Report on legality of PSC to be published

The Data Protection Commissioner has said its report into the legality of the government’s Public Services Card will be published shortly.

Report on legality of PSC to be published

The Data Protection Commissioner has said its report into the legality of the government’s Public Services Card will be published shortly.

It comes after issues surrounding the card were aired at a meeting at the Pavee Point and Roma Centre in Dublin last night and amid criticism from the Irish Council for Civil Liberties that the card was an example of “how technology can be used against people living in poverty”.

Last night’s event saw the ICCL and Digital Rights Ireland (DRI) invite the UN special rapporteur on extreme poverty, Professor Philip Alston, to speak about how digital surveillance technologies are being introduced into social welfare systems around the globe.

In advance the ICCL said of the Public Service Card:

“The Government has created a digital checkpoint where people must hand over their biometric data in order to put food on the table.

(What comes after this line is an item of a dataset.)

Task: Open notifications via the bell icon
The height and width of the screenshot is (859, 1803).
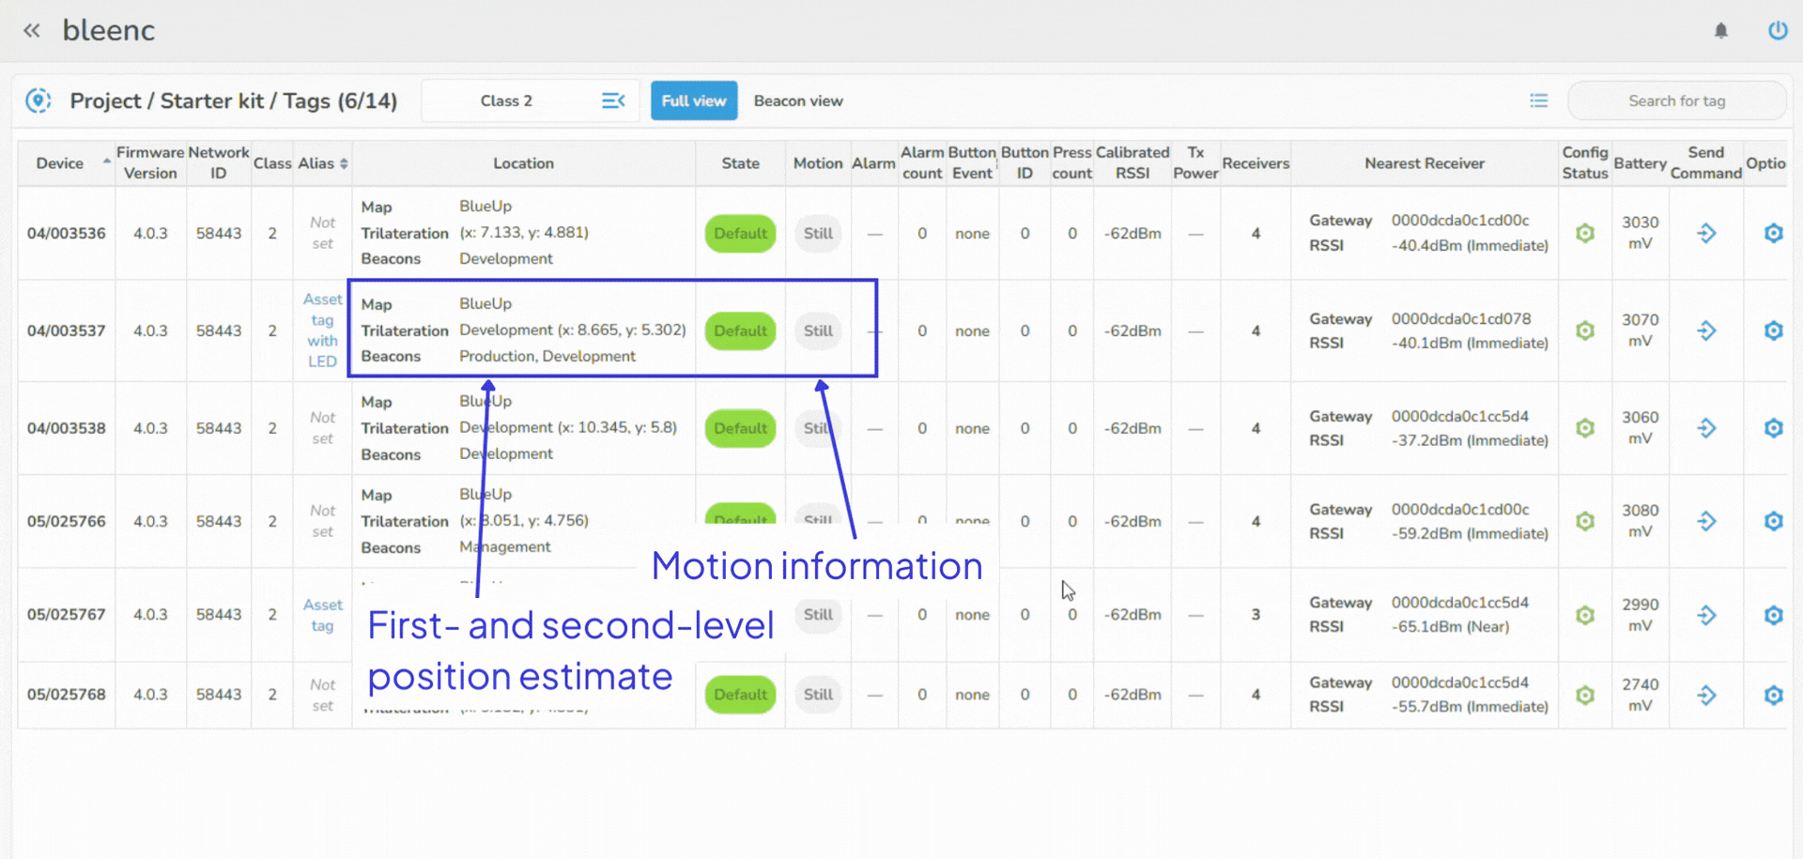Action: (1722, 30)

It’s deeply unfair because those required to get the PSC are least likely to be able to fight it.” It also claimed CCTV was used disproportionately to monitor those in disadvantaged areas.

The Data Protection Commissioner has been carrying out an investigation into the PSC since 2017. Last night Prof Alston was expected to call for the publication of the report to spark more debate about the card and its uses.

A spokesperson for the commissioner said: “The DPC’s inquiry into the legality of the PSC is at an advanced stage and we are expecting to conclude the inquiry in the coming weeks.”

In its own report to Prof Alston, the ICCL said the card — required by the department and other government bodies for a wide range of services within Ireland’s social protection systems — “exacerbates the socioeconomic needs of individuals by adding an additional technical barrier that they must cross in order to access essential services”.

“Concerned citizens regularly contact the ICCL because they would rather experience economic precarity than subject their personal data to the collection scheme under the PSC. Others simply have no other economic choice than to submit to the regime.”

Speaking on RTE’s Morning Ireland programme the Information Rights Project Manager for the ICCL, Elizabeth Farries, said the State is forcing people living in poverty to trade their data to access services to which they are already entitled.

Ms Farries claimed that despite Government claims to the contrary, the PSC is “very clearly” a biometric card. She acknowledged “the horse has bolted” on the issue and welcomed the outcome of an inquiry conducted by the Data Protection Commissioner into the legality of the public services card in the coming weeks.

“The Government has created a digital checkpoint where people must hand over their biometric data in order to put food on the table.

“It’s deeply unfair, because those required to get the PSC are least likely to be able to fight it.”

Earlier this year the Department of Social Protection refused to release information regarding the DPC investigation into the card, claiming it would be “contrary to the public interest”.